We commonly think that people who have passed through prisons and exile automatically become indulgent toward the everyday weaknesses of their neighbors. But Voino-Yasenetsky was different. Precisely because he himself had gone through persecutions, he was strict and demanding with the clergy. He knew like no one else the value of non-acquisitiveness as the main instrument of pastorship.
A priest who thinks about money cannot think about his flock. This was a hard-won axiom for the hierarch.
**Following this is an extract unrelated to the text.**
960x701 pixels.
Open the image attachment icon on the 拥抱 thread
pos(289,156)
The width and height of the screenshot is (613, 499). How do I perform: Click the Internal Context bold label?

It is uncomfortable for us to read this. Because we are that very "overwhelming majority" that the saint recalled in his epistle. Not necessarily clergy. These are all people for whom comfort has long become part of the Christian way of life, rather than its opposite.
What we call compromise
Sources have not preserved Stalin's personal reaction to the telegram where the exiled prisoner, having received his prize, signed himself as Bishop Luke. There are no drafts of the leader's resolutions on this matter — only the edited final response in the newspaper. What he thought reading this signature, we do not know.
But we know what Voino-Yasenetsky himself thought. He thought about orphans who needed money. About churches that needed to be opened. About priests who needed to be disciplined. About patients who needed to be operated on. All this fit into one coordinate system — not Soviet or anti-Soviet, but ecclesiastical. State policy was the atmosphere in which this system functioned - and nothing more.
We would call this compromise. But the saint did not seek compromises, he simply served God and the Church.
There is nothing more to add. Indeed, in serving people was the main meaning of life of this remarkable saint, whose example continues to inspire us, who have essentially become contemporaries of that difficult era in which confessor Luke lived and served.